No doubt, the above were songs composed by S D Burman in times when it was technologically not possible to send any sort of tape to Kishore.

Yet those were more leisurely times, when SD could take Kishore to his Sion (central Mumbai) home for this singer-actor to get the 'histrionic' flavour of the song before recording it.

But once it was feasible for S D Burman to send across that tape from his aptly named The Jet bungalow in the Linking Road sector of Bandra west, Bombay (as Mumbai was then known), the creative collaboration of Dada and Kishore became even more hummable.

IMAGE: Shashi Kapoor and Raakhi in Sharmilee.

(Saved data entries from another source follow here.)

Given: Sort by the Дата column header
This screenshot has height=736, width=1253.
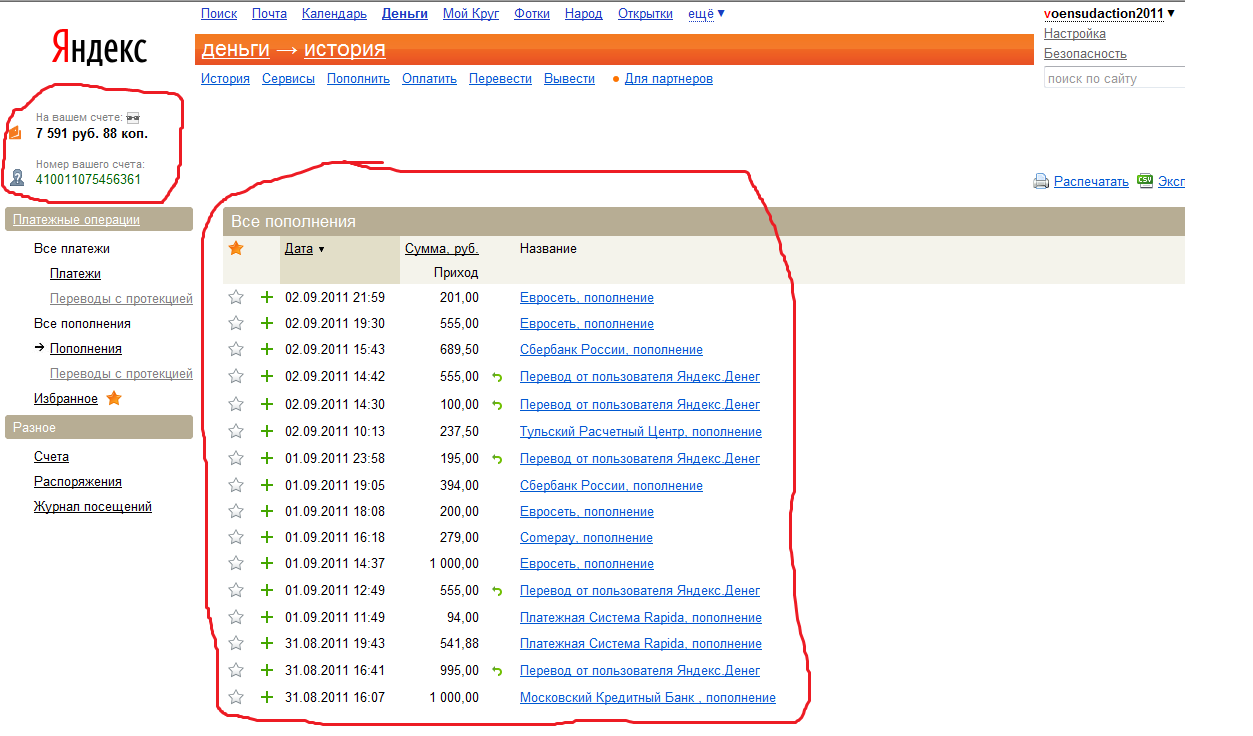Looking at the screenshot, I should coord(299,248).
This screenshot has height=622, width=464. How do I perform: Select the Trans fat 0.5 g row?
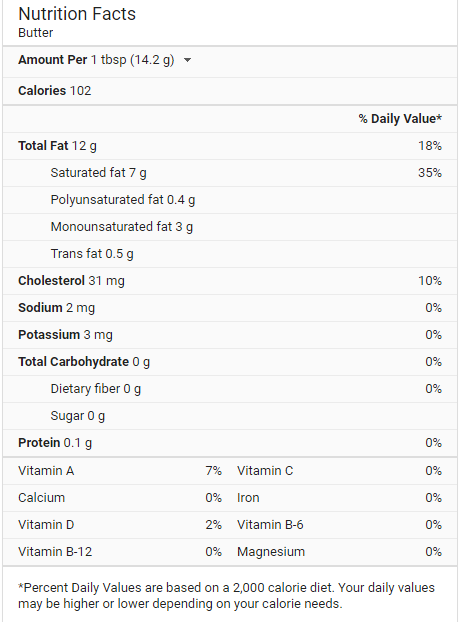click(230, 254)
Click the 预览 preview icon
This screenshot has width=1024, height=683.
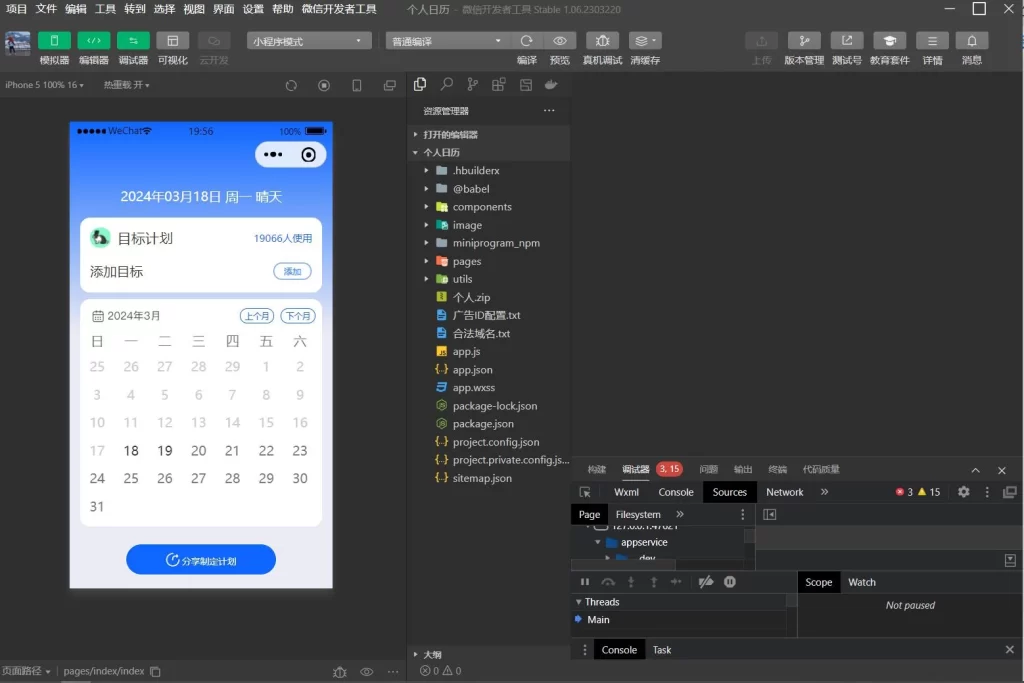point(560,40)
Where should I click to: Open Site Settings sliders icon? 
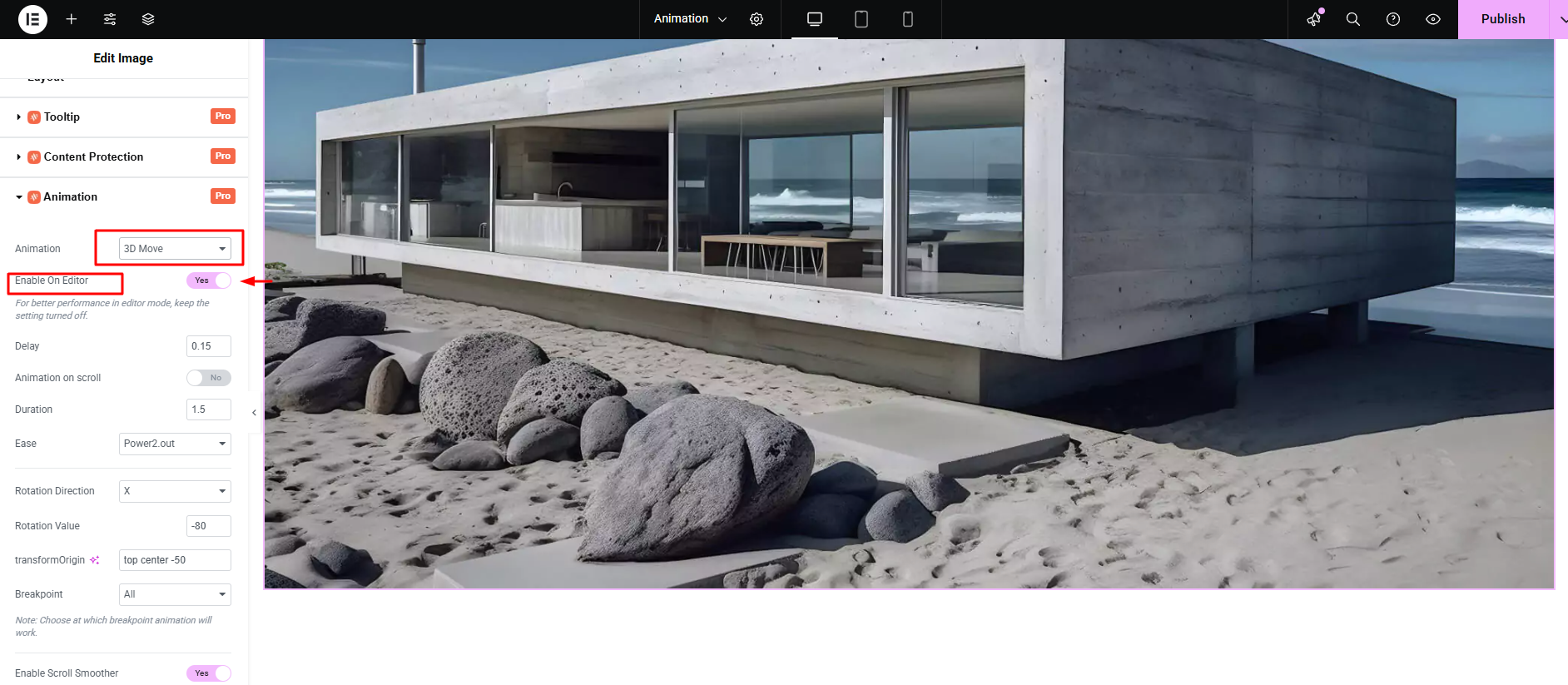pyautogui.click(x=110, y=19)
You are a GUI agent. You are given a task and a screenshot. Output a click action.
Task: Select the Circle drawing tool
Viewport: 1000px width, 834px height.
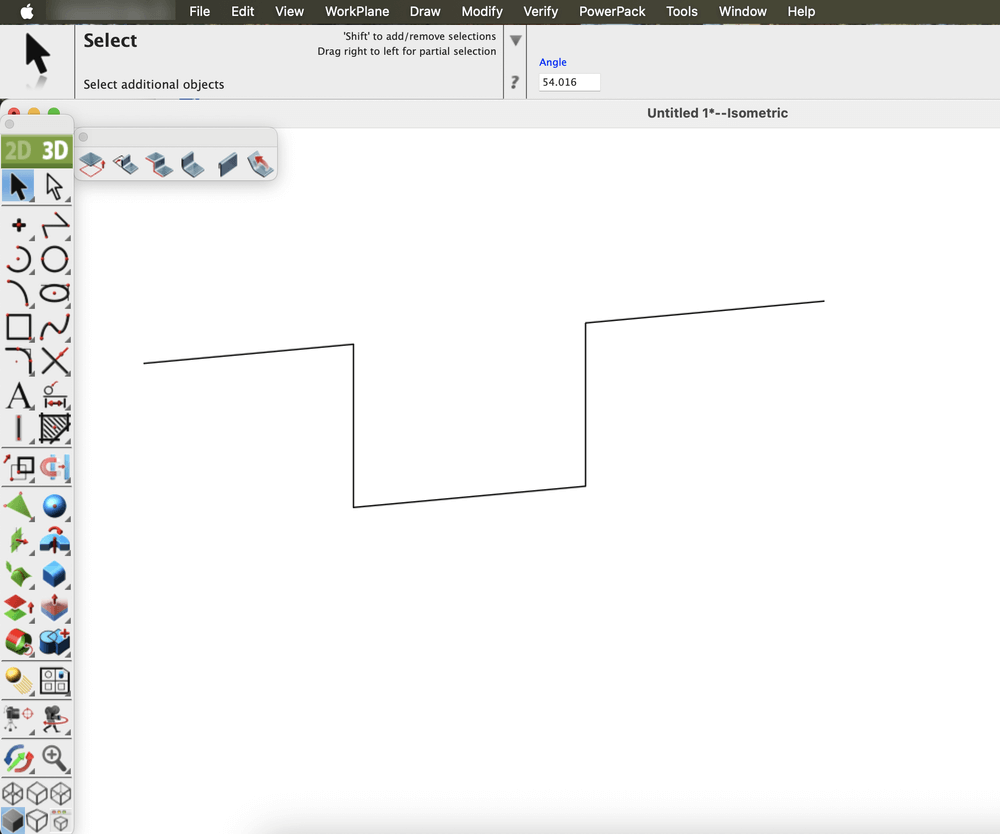(x=55, y=260)
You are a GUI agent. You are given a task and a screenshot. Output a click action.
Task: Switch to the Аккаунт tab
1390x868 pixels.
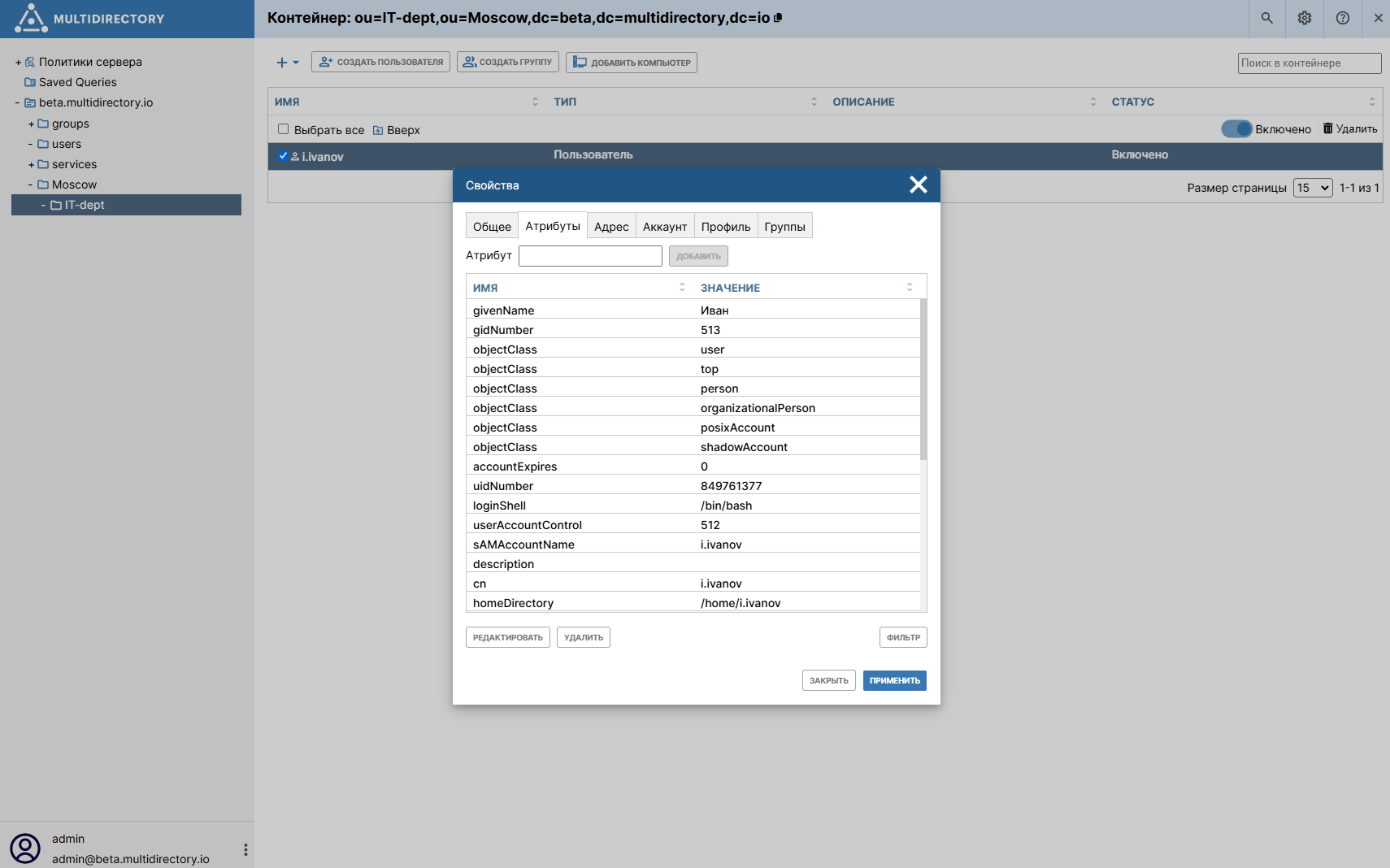(x=664, y=227)
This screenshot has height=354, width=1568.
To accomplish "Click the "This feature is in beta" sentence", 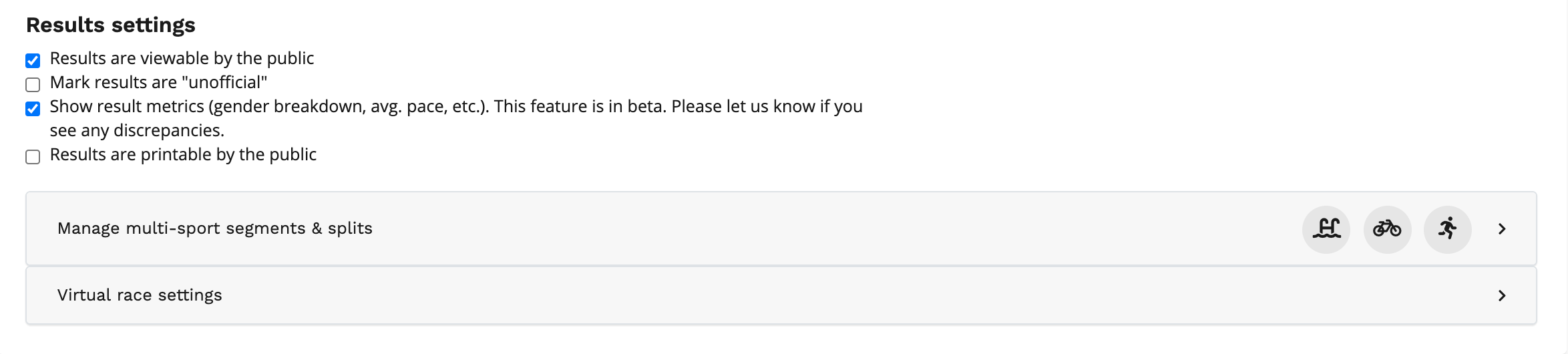I will [580, 107].
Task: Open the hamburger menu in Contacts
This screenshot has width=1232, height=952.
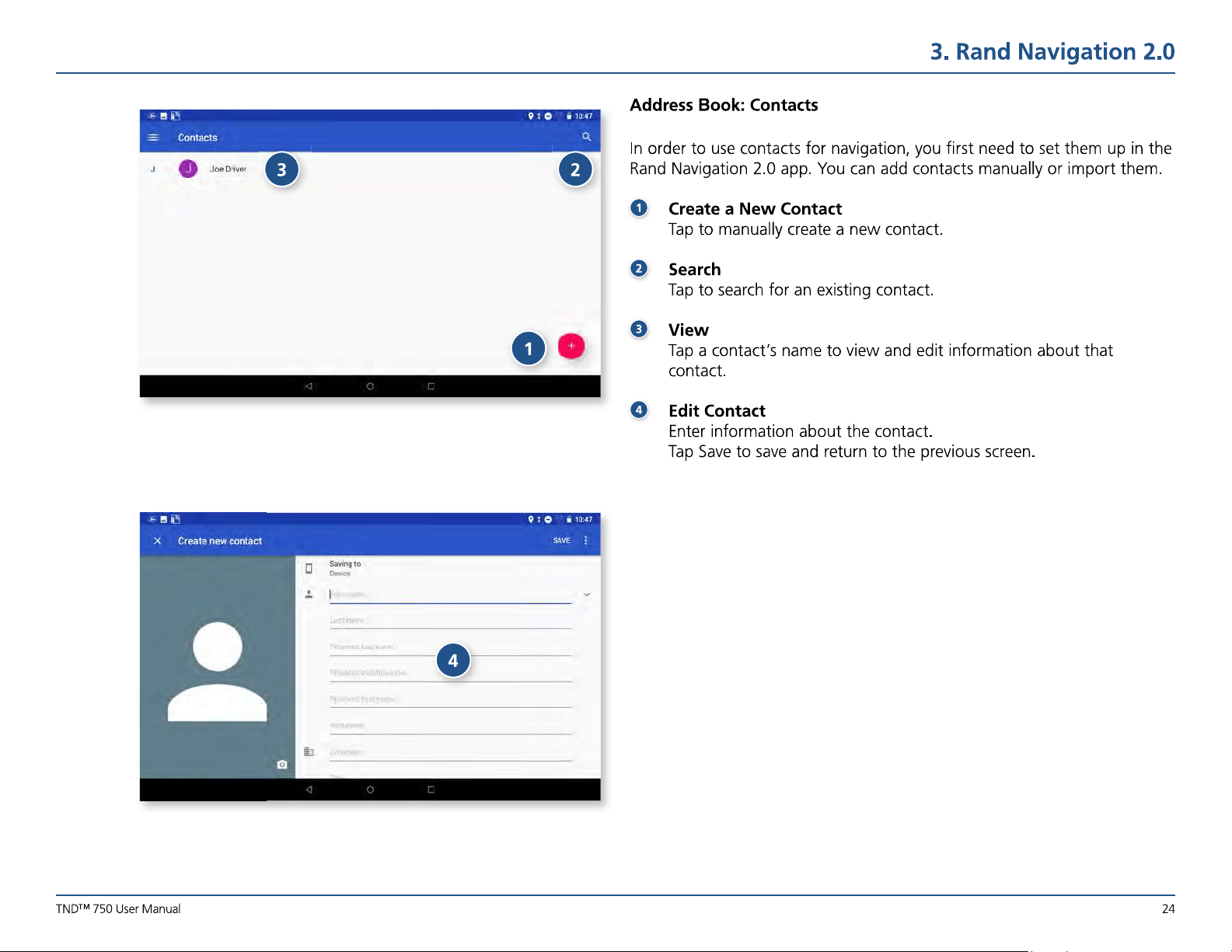Action: pyautogui.click(x=154, y=138)
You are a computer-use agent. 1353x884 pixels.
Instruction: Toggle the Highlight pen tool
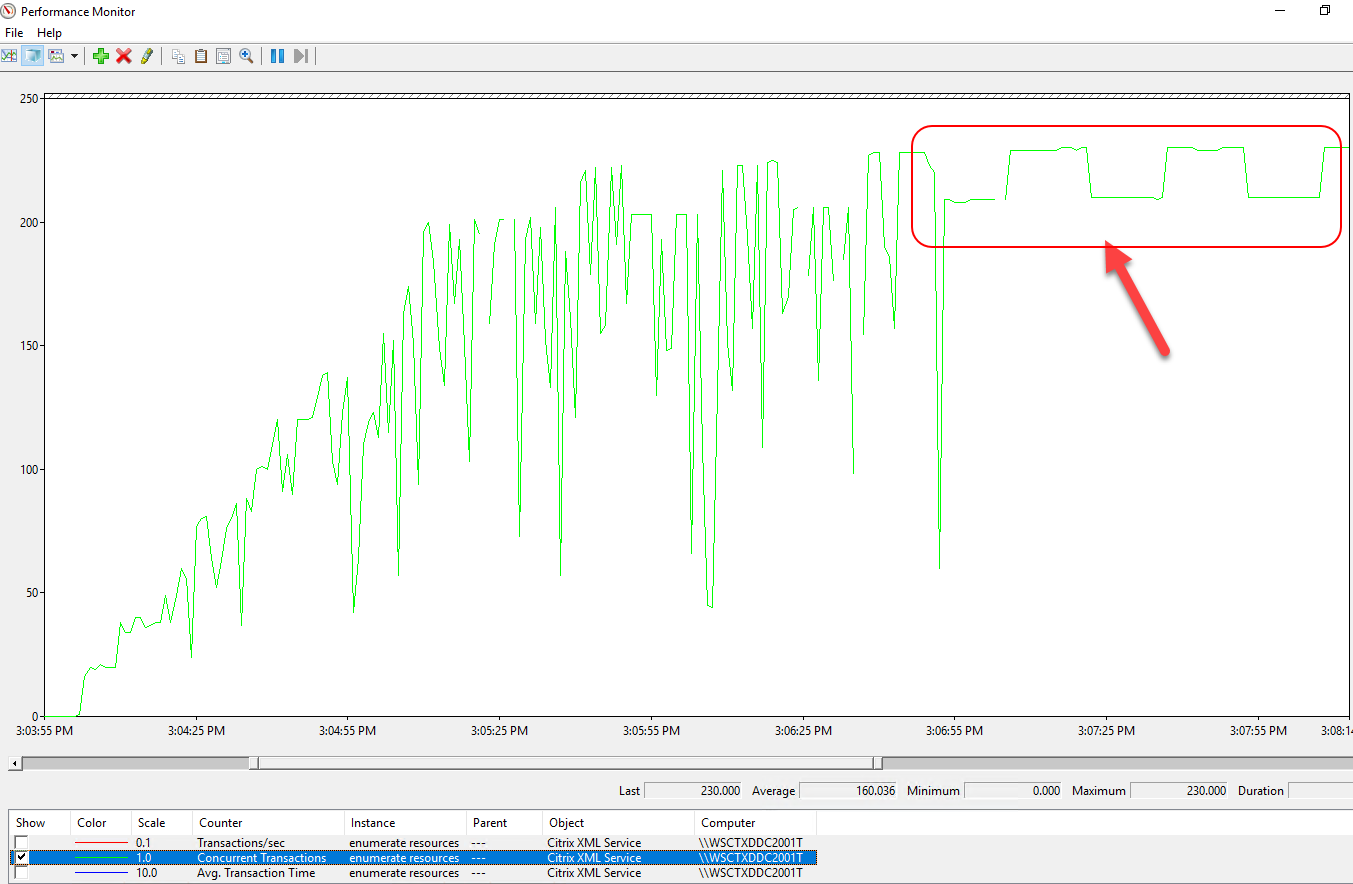(x=147, y=56)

Just think of the very special vibrance that Kishore now brought to Dada Burman numbers like Yeh dil na hota bechara (the Jewel Thief solo rejected by Guru Dutt as the theme-tune of Baharen Phir Bhi Aayengi, before replacing S D Burman with O P Nayyar as the music director of that film), Phoolon ke rang se (from Prem Pujari), Duniya o duniya tera jawaab naheen (from Naya Zamana), Dil aaj shaair hai (from Gambler), and O meree o meree o meree (Sharmilee).

Kishore Kumar, by this 1971 stage, suddenly, was so far ahead that even a brave rearguard effort by Mohammed Rafi to catch up with this neo numero uno succeeded only up to a point. 

Mind you, Rafi loyalists never gave up on him but Kishore votaries were among the young -- and this was the age-group that made and unmade films by the seventies!

Kishore Kumar's strength lay in the fact that he had, all along, been the voice of the evergreen Dev Anand (Oonche sur mein gaaye jaa mastee mein lahraaye jaa, in House No 44).

And once Kishore Kumar emerged as the voice of Rajesh Khanna (the megastar who broke the stranglehold of two generations of heroes), there was no holding this singing star-turned-pure playback.

In fact, Kishore Kumar, as the new singing sensation, was witness to S D Burman peaking afresh, even as son R D Burman at last discovered his own composing identity -- at the turn of the seventies.

That Kishore held the vocal scale masterfully even, between father and son, is a performing measure of the man, whose vocals endure decades after he breathed his sonorous last -- on October 13, 1987.

It is easy enough to demonstrate Kishore Kumar's virtuosity -- it will be argued -- seeking the aid of S D Burman on the one baton-hand and R D Burman on the other.

Fair enough, so next time out, let us a attempt a piece on Kishore Kumar that will conceptualise only those songs of this actor-singer (or singer-actor) that he put over for music directors other than the Burmans!

Like, for instance, not Eena meena deeka from Aasha, but Haal tujhe apnee duniya ka nazar to aata hoga from the same 1957 film, for the same C Ramchandra.

You will then be amazed at the range of Kishore's repertoire -- outside the euphonious fold of the Burmans.

But that is a theme song for another Kishore birthday.

A theme by which we examine, for instance, where possibly Kishore could have gone vocally wrong, in a rendition making such compulsive hearing as Savere ka sooraj tumhare liye hai (from Ek Baar Muskura Do), for O P Nayyar to have charged this singer with having "ruined my song"!